@Jimstacy2 Welcome to Microsoft Q&A Forum, Thank you for posting your query here!
.
The Azure OpenAI Service and OpenAI’s Moderation API use different systems for content filtering and moderation. See here.
.
OpenAI’s Moderation API provides a dictionary of per-category raw scores output by the model, denoting the model’s confidence that the input violates OpenAI’s policy for the category. The value is between 0 and 1, where higher values denote higher confidence. These scores should not be interpreted as probabilities. See here.
.
On the other hand, Azure OpenAI Service uses a content filtering system that works alongside core models. This system detects four categories of harmful content (violence
, hate
, sexual
, and self-harm
) at four severity levels respectively (safe
, low
, medium
, and high
). The default content filtering configuration is set to filter at the medium severity threshold for all four content harm categories for both prompts and completions. That means that content that is detected at severity level medium or high is filtered, while content detected at severity level low isn’t filtered by the content filters.
.
.
Below is the sample response from Azure Open AI for the content filtering:
data: {"id":"","object":"","created":0,"model":"","choices":[{"index":0,"finish_reason":null,"content_filter_results":{"hate":{"filtered":false,"severity":"safe"},"self_harm":{"filtered":false,"severity":"safe"},"sexual":{"filtered":false,"severity":"safe"},"violence":{"filtered":false,"severity":"safe"}},"content_filter_offsets":{"check_offset":65,"start_offset":65,"end_offset":1056}}],"usage":null} data: {"id":"","object":"","created":0,"model":"","choices":[{"index":0,"finish_reason":"content_filter","content_filter_results":{"protected_material_text":{"detected":true,"filtered":true}},"content_filter_offsets":{"check_offset":65,"start_offset":65,"end_offset":1056}}],"usage":null}
More info here.
So, there isn’t a direct mapping between the scores from OpenAI’s Moderation API and the low/medium/high thresholds in Azure’s content filtering system.
.
.
However, you can still create a rough mapping based on typical score ranges and their corresponding severity levels in Azure's system.
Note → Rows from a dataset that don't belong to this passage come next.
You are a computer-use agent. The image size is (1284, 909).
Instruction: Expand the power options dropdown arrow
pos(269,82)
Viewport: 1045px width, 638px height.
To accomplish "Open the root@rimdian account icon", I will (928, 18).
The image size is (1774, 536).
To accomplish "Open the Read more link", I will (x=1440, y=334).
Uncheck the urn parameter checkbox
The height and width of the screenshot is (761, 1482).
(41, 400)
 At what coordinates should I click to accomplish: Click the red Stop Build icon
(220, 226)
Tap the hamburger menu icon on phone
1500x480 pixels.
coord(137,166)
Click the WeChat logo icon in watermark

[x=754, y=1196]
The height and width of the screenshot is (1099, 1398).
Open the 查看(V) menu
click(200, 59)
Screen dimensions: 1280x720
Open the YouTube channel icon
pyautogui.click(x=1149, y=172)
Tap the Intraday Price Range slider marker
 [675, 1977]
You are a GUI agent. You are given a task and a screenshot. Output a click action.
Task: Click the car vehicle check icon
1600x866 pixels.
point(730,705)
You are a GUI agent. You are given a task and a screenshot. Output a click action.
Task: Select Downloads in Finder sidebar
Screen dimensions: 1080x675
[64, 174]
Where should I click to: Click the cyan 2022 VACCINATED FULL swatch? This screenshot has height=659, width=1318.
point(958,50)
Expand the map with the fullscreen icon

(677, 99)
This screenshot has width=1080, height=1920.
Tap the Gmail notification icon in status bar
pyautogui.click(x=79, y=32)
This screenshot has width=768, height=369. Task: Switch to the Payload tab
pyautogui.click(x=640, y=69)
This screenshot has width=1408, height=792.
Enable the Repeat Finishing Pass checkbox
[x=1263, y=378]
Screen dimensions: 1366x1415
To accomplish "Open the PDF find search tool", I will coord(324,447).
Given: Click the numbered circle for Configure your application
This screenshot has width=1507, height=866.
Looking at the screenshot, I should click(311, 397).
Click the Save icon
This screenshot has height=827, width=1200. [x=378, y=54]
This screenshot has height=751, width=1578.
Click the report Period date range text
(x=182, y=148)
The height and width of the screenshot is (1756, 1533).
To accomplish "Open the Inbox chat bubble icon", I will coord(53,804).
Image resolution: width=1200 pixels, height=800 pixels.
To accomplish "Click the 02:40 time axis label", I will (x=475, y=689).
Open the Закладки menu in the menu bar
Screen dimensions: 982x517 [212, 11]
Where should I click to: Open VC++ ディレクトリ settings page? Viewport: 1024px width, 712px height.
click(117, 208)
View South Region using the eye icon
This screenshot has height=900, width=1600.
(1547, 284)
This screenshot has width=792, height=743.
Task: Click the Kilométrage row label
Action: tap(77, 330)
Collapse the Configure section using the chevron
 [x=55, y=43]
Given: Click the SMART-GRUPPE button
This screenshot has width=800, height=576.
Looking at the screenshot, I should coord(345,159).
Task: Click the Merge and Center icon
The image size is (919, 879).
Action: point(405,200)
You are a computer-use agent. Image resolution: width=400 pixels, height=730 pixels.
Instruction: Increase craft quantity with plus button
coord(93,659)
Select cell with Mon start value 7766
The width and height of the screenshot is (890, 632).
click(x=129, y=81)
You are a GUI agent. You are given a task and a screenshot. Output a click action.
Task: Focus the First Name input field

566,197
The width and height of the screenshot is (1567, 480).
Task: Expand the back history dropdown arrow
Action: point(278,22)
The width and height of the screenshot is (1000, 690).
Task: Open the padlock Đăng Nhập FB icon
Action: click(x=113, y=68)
Here's a possible approach for creating a mapping:
Low Confidence (0-0.3):
- These could roughly correspond to "safe" or "low" severity in Azure's system.
Medium Confidence (0.3-0.7):
- These could correspond to "medium" severity in Azure's system.
High Confidence (0.7-1):
- These could correspond to "high" severity in Azure's system.
.
Keep in mind that this mapping is based on approximate score ranges. Therefore, you might need to do some testing and calibration to understand how the scores from OpenAI’s Moderation API correspond to the thresholds in Azure’s system.
.
.
Hope this helps. If you have any follow-up questions, please let me know. I would be happy to help.